• **WRITTEN TASK**:
Return every line of the listing below word for word, but leave out the pictures.

• **EXTRACTED RECORDS**:
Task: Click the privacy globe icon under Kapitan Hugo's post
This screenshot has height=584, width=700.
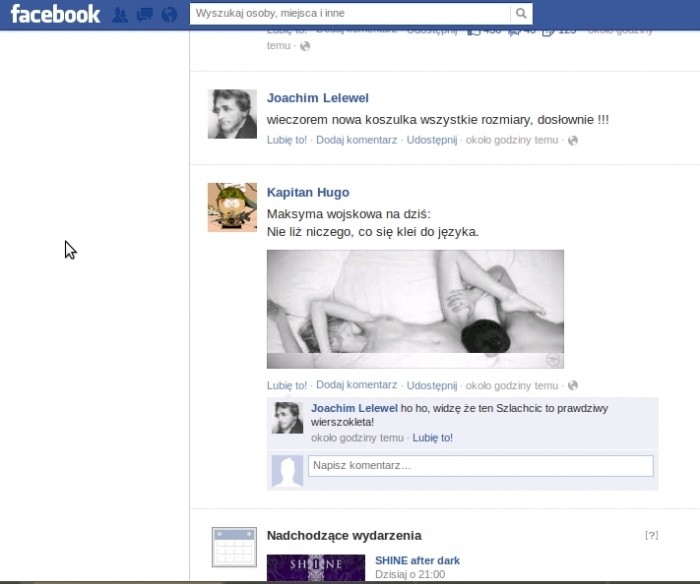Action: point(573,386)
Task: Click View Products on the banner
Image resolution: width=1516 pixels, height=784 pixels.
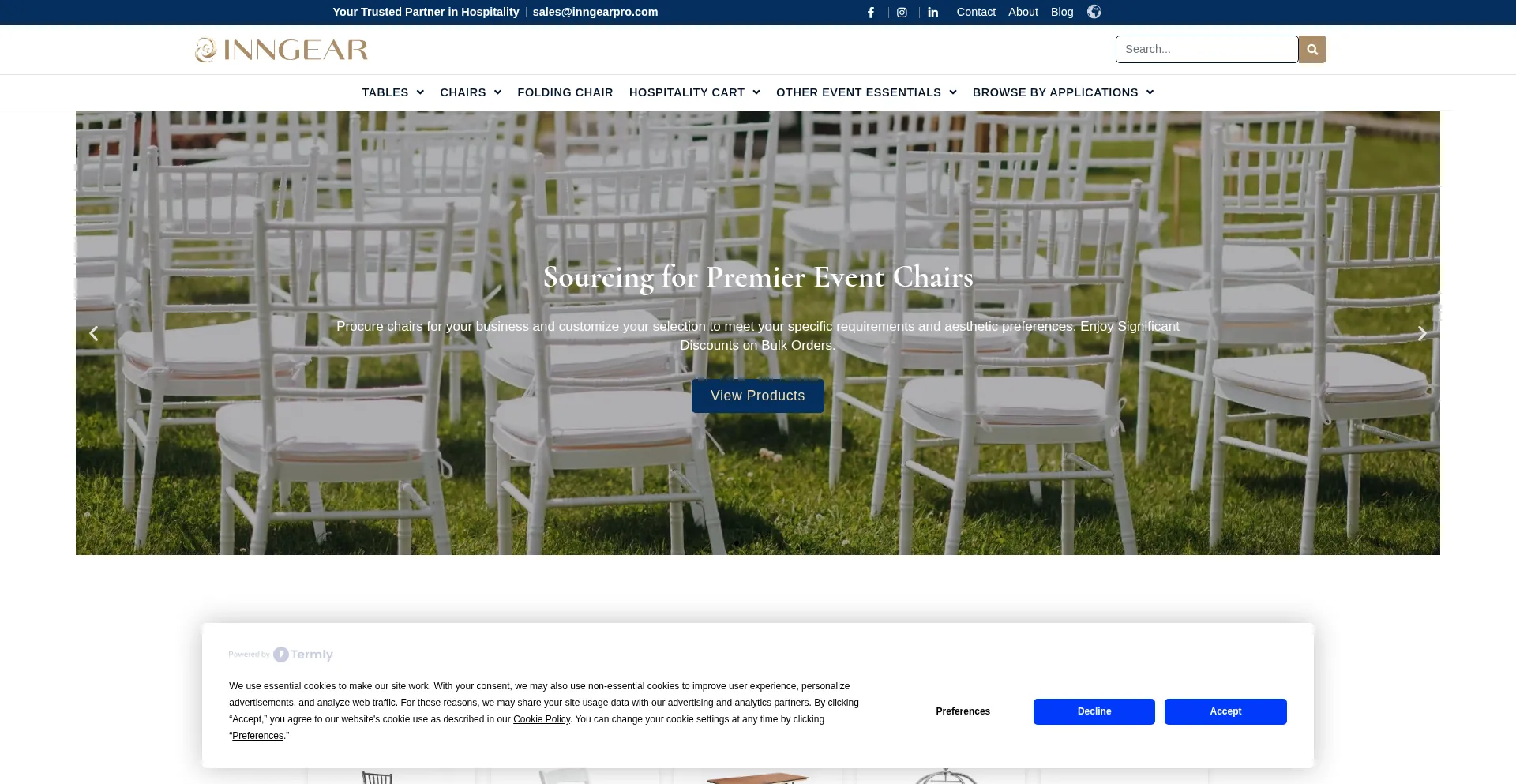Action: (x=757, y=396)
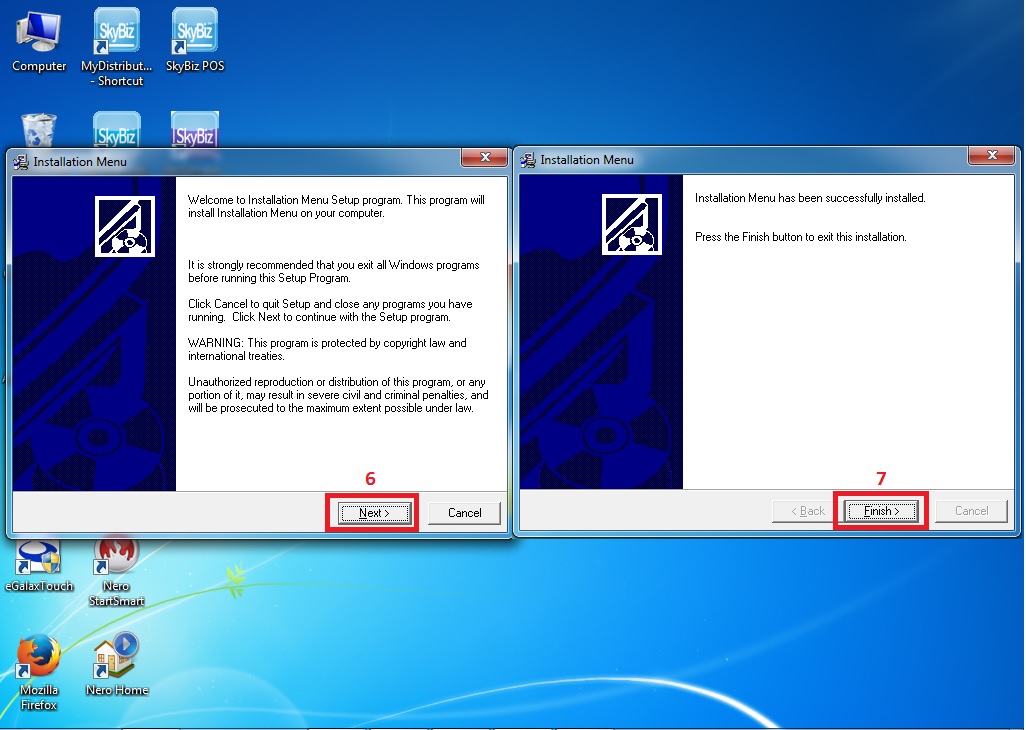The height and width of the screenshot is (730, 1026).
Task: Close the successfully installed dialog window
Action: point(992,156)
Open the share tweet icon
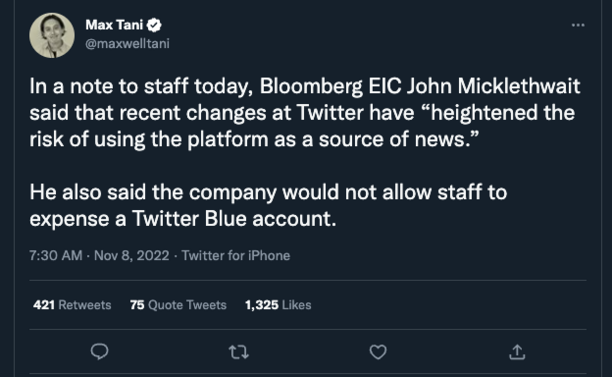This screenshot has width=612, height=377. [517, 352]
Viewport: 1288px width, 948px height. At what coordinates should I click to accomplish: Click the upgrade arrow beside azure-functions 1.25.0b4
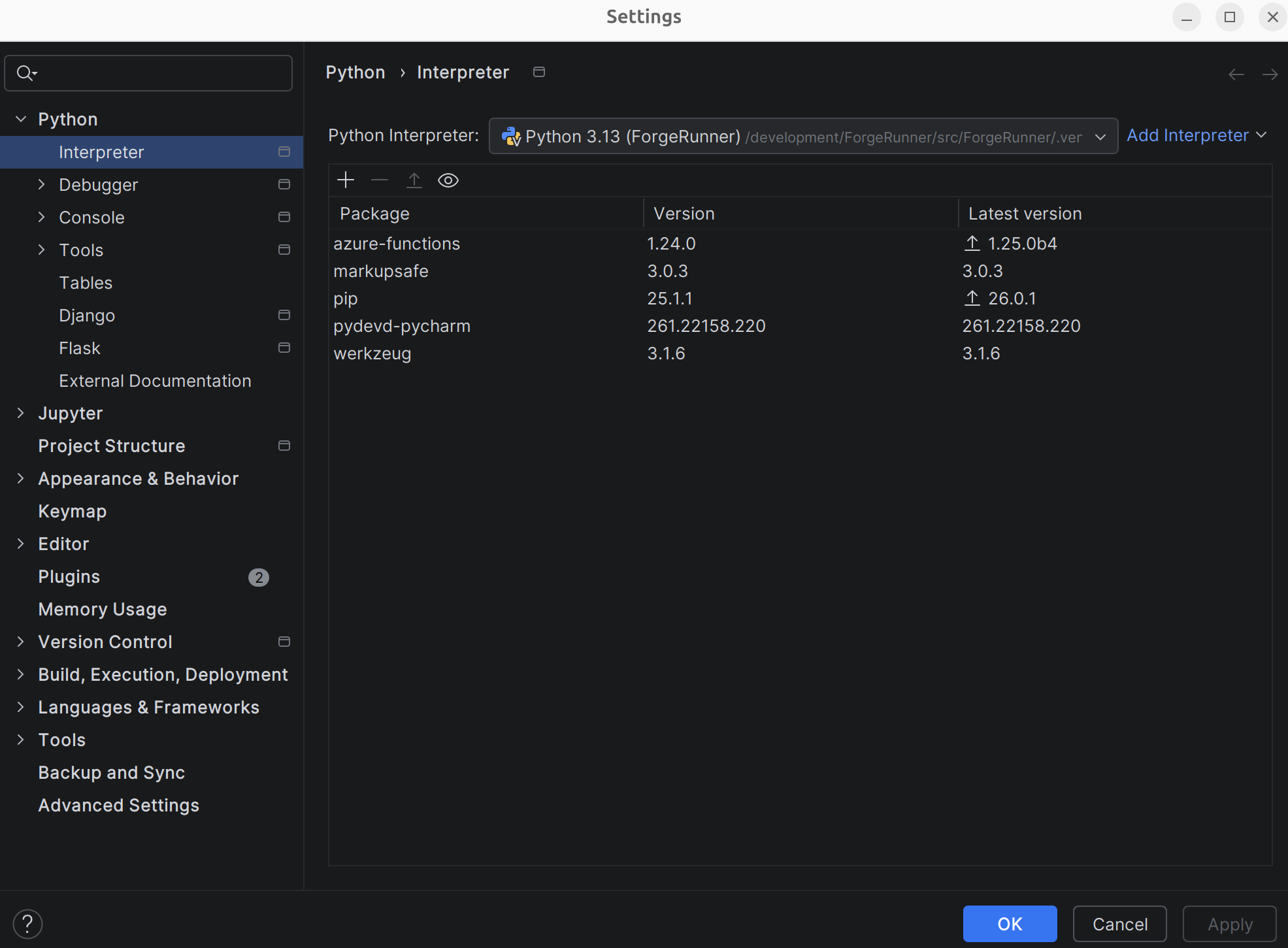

• **SOLUTION TO THE PROBLEM**:
Task: Click the privacy globe icon under Kapitan Hugo's post
This screenshot has height=584, width=700.
Action: point(573,386)
Task: Click View Products on the banner
Image resolution: width=1516 pixels, height=784 pixels.
Action: (x=757, y=396)
The height and width of the screenshot is (730, 1026).
Task: Close the successfully installed dialog window
Action: point(992,156)
Open the share tweet icon
This screenshot has width=612, height=377. [517, 352]
Viewport: 1288px width, 948px height. At what coordinates should I click to accomplish: Click the upgrade arrow beside azure-functions 1.25.0b4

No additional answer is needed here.